Sakha menatap nanar pada punggung Moza yang pergi menjauh meninggalkannya. Helaan napas berat keluar dari sela bibirnya. Sungguh dia sendiri juga tidak menyangka bisa bertemu kembali dengan mantan istri yang dia ceraikan sekitar delapan tahun silam, sebelum dia menikahi Cheezy.

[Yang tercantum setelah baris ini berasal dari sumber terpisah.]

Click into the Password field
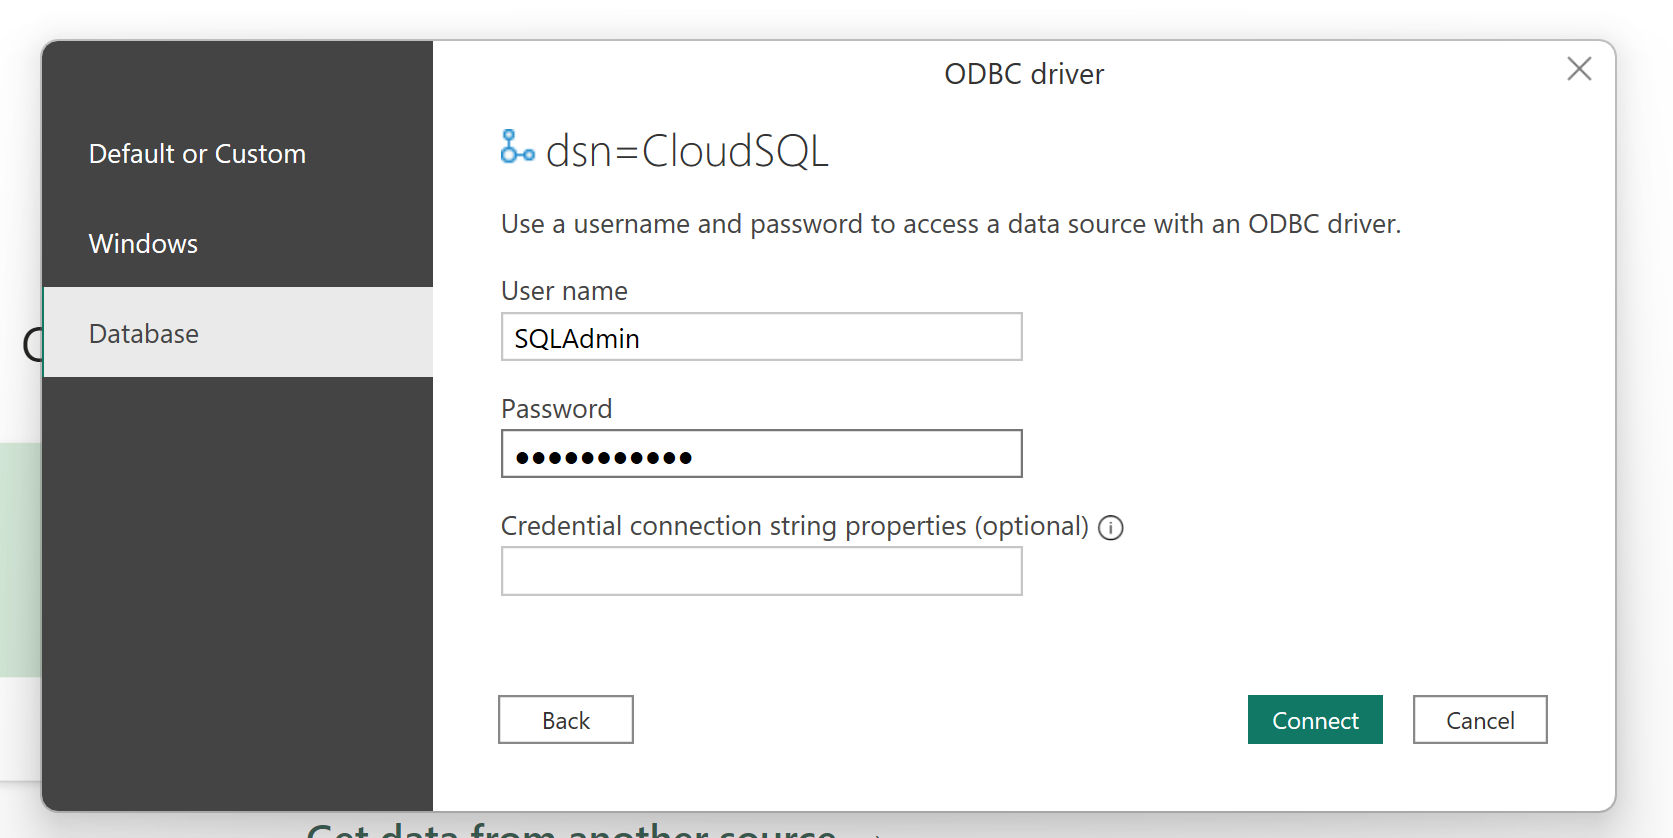 pyautogui.click(x=761, y=455)
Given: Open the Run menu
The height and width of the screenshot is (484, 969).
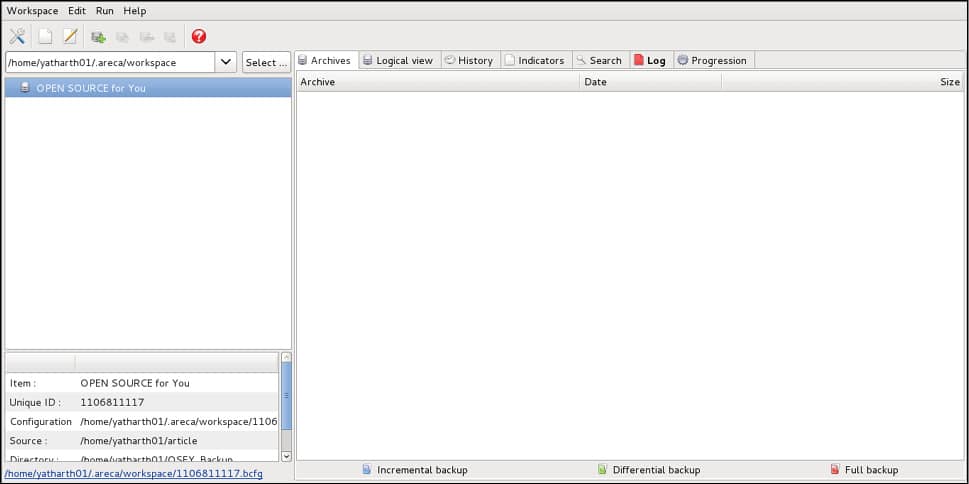Looking at the screenshot, I should coord(105,11).
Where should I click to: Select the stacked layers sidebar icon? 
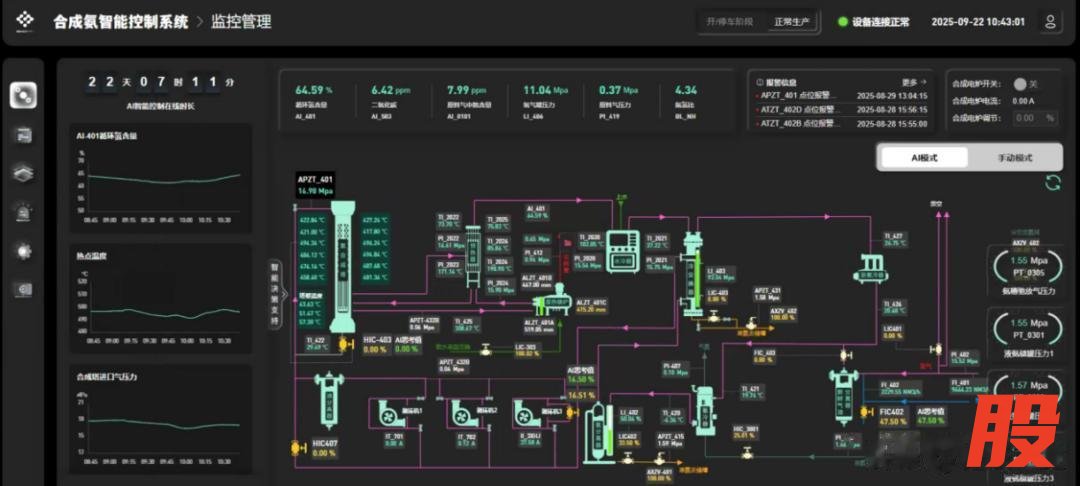tap(24, 172)
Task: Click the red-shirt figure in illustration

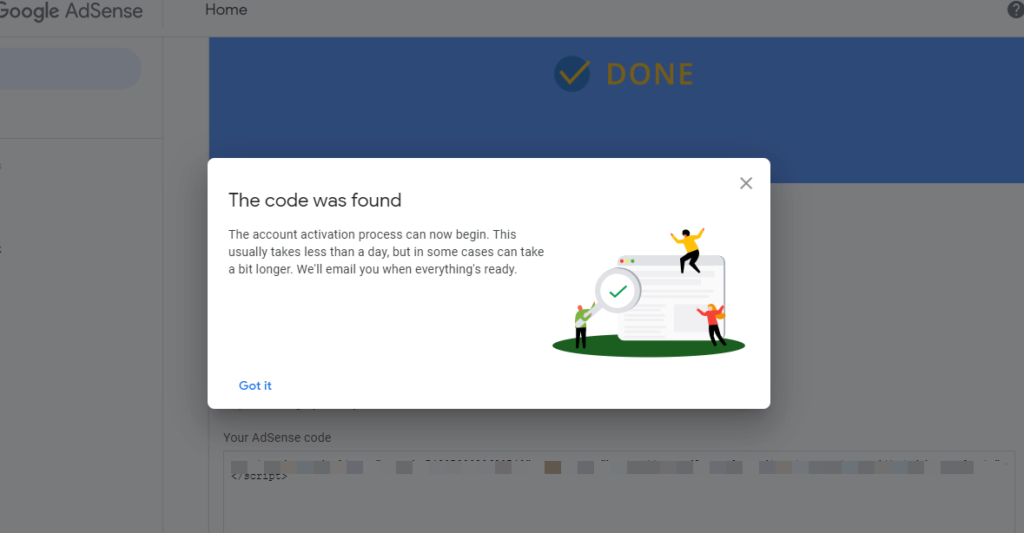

Mengusap dagu dengan sebelah tangan. Setelahnya barulah dia kembali ke tempat yang tadi dia tinggalkan. Kembali berkumpul dengan para petinggi perusahaan. Mata Sakha sempat melirik mencari keberadaan sosok gadis belia yang sekarang jauh terlihat lebih dewasa. Namun, tak lagi Sakha menjumpainya. Karena Moza memang lebih memilih kembali ke lantai tiga dan duduk sambil bertopang dagu di meja kerjanya. Menggelengkan kepala lalu menepuk-nepuk kedua pipinya.
Pukulan ringan pada punggung, sampai-sampai tubuh Moza harus terdorong ke depan, hampir saja terantuk layar monitor di depannya. Dan Moza sudah tahu betul siapa pelakunya.
"Mita!"
"Habisnya kamu ini aneh. Sejak balik dari toilet malah bengong. Kesambet jin toilet baru tahu rasa."
"Lambemu, Mit!"
Dan gelak tawa Mita langsung terdengar acapkali Moza sudah kesal dan meluncur bahasa planet dari mulut sang sahabat.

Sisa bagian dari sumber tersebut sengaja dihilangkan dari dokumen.